- _What is needed_: Recast the data, from the line containing "Given: Click the 26 Oct 2021 date label" through the end of the data, inclusive, as a two-column CSV with the headers instruction and output. Give one row per instruction and its output, put each value in a single quoted field with line breaks replaced by spaces, and omit the pictures.

- _Rows_:

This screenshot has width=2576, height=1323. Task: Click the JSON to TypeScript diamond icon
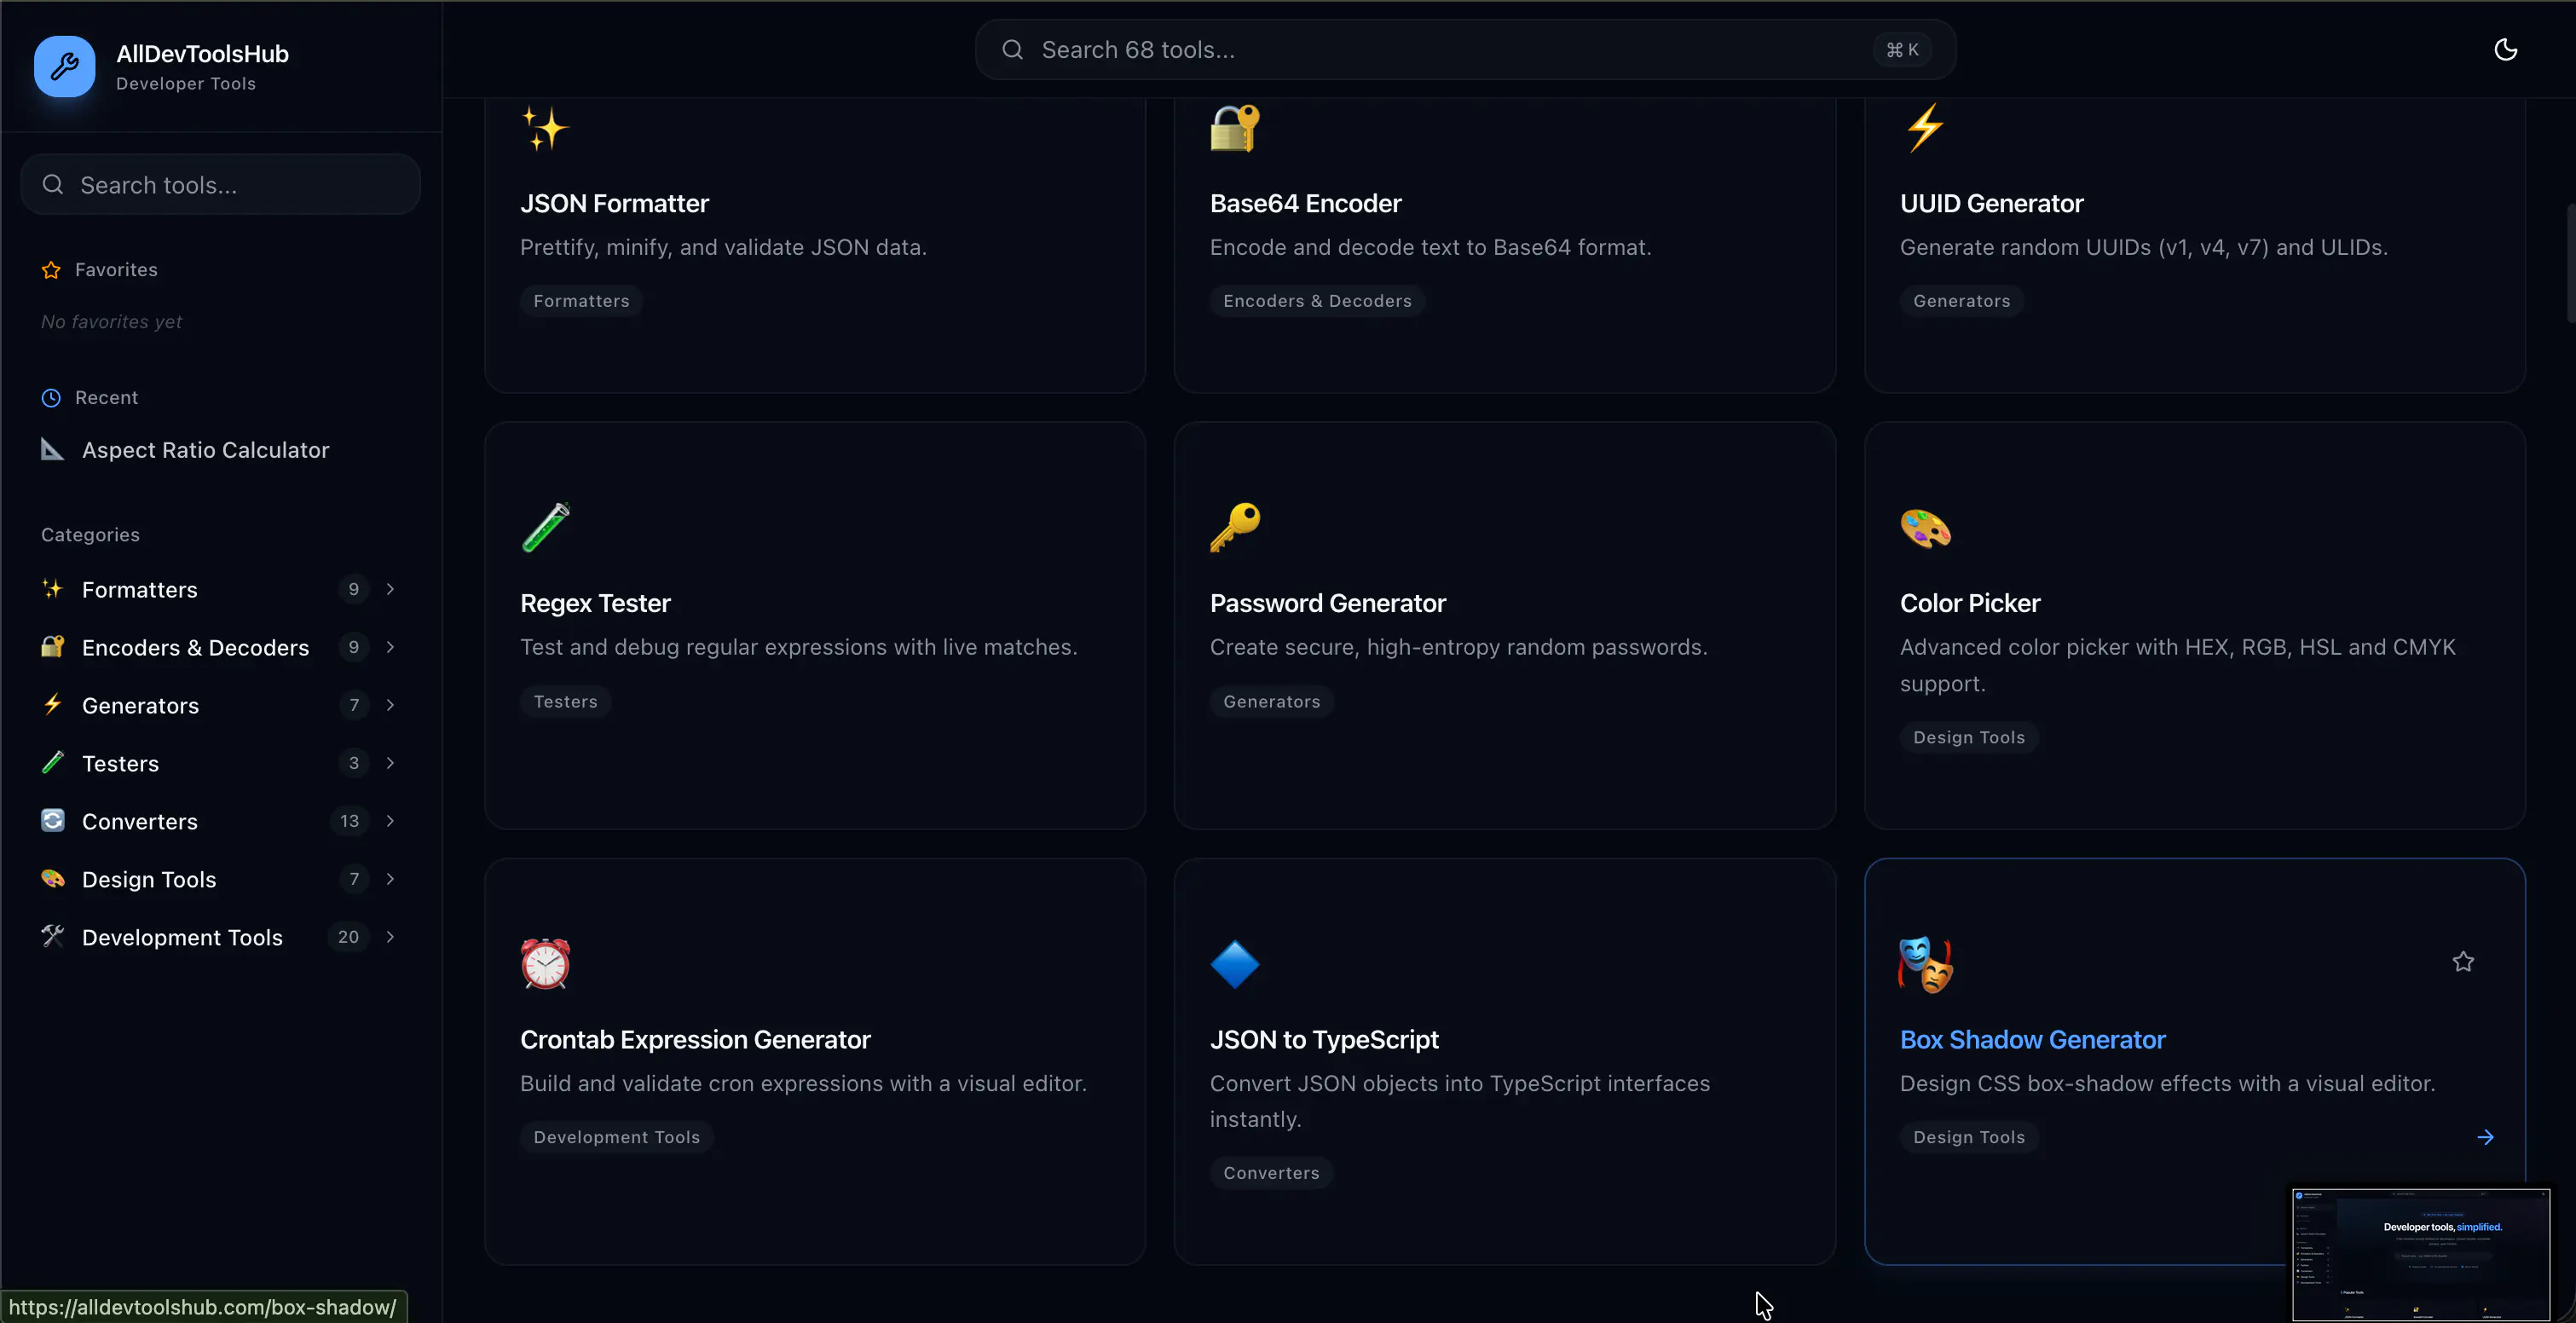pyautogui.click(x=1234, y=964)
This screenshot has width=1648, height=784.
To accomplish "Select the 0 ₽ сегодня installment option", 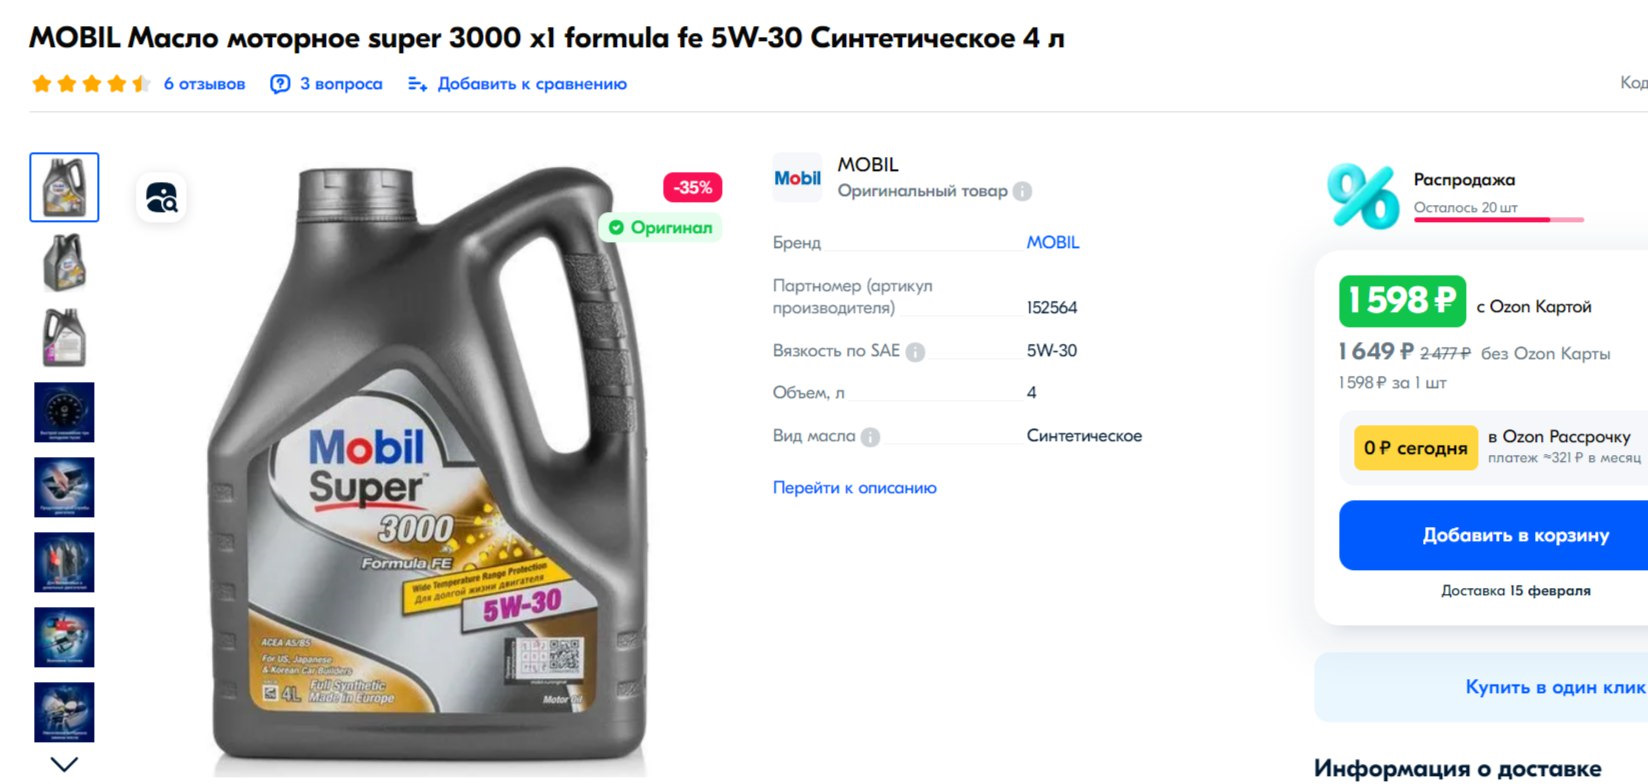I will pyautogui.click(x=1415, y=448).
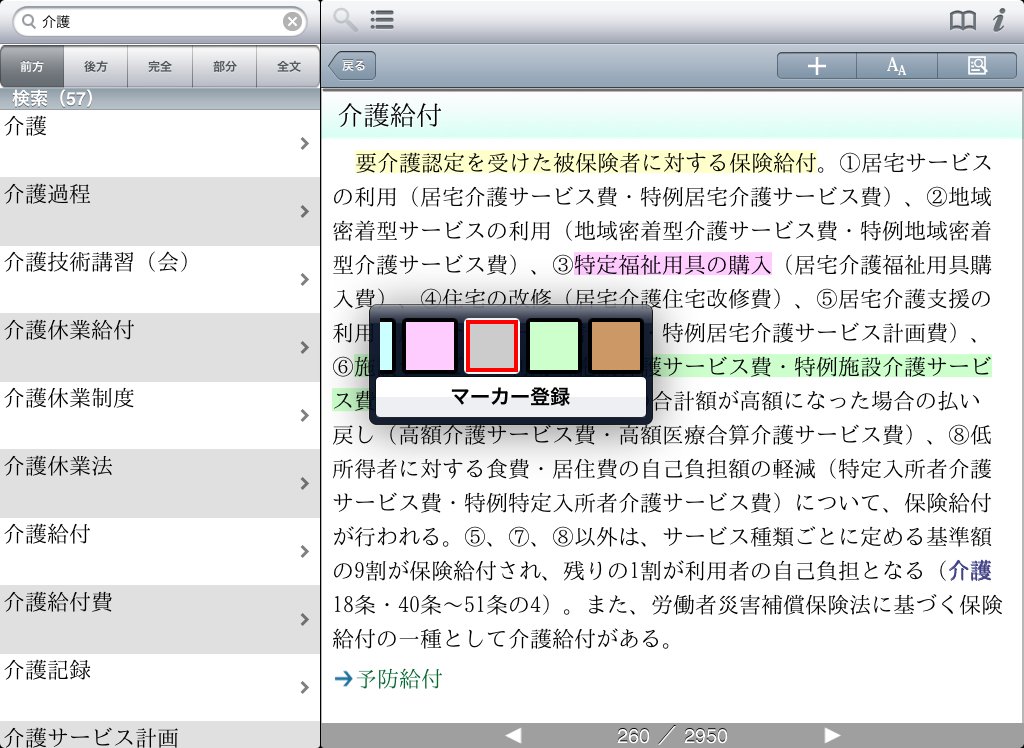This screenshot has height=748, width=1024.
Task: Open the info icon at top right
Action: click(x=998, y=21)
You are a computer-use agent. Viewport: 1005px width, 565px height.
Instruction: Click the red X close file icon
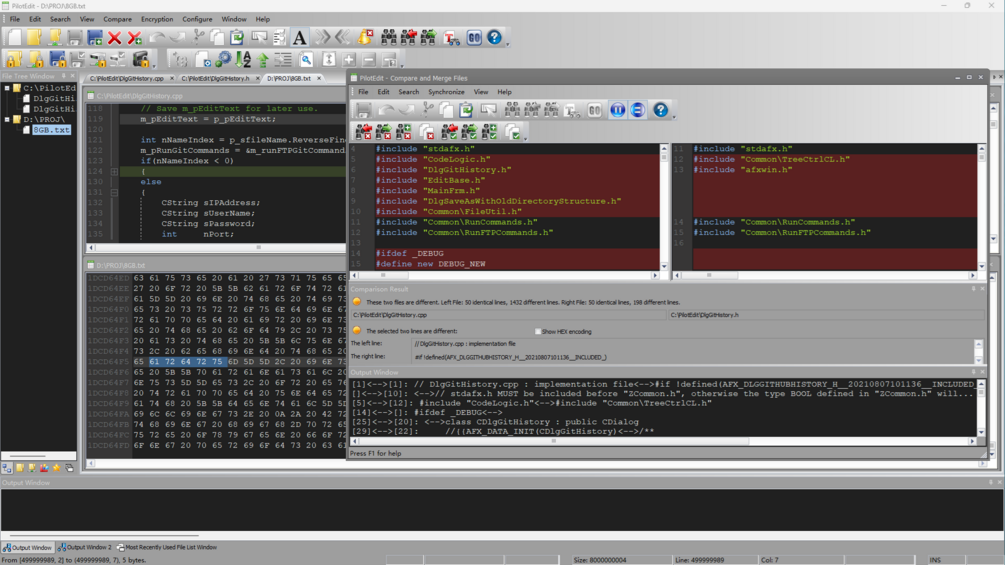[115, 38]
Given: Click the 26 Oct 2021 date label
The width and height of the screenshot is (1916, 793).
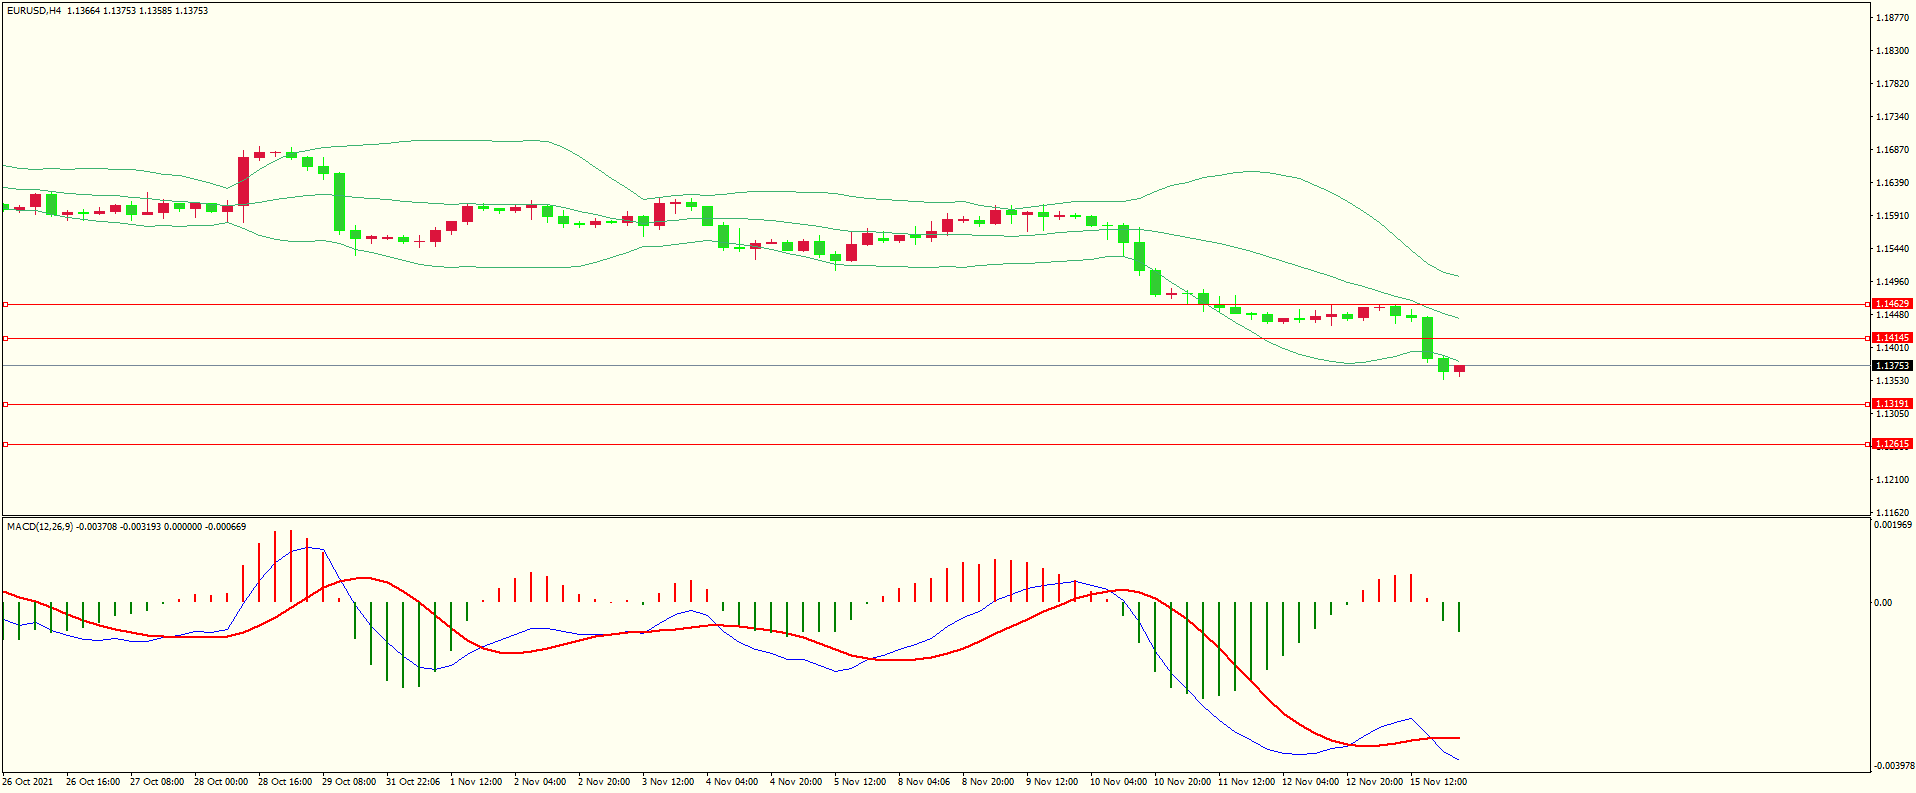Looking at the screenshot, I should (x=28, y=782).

- _Response_:
instruction,output
"Given: Click the 26 Oct 2021 date label The width and height of the screenshot is (1916, 793).","Looking at the screenshot, I should (x=28, y=782)."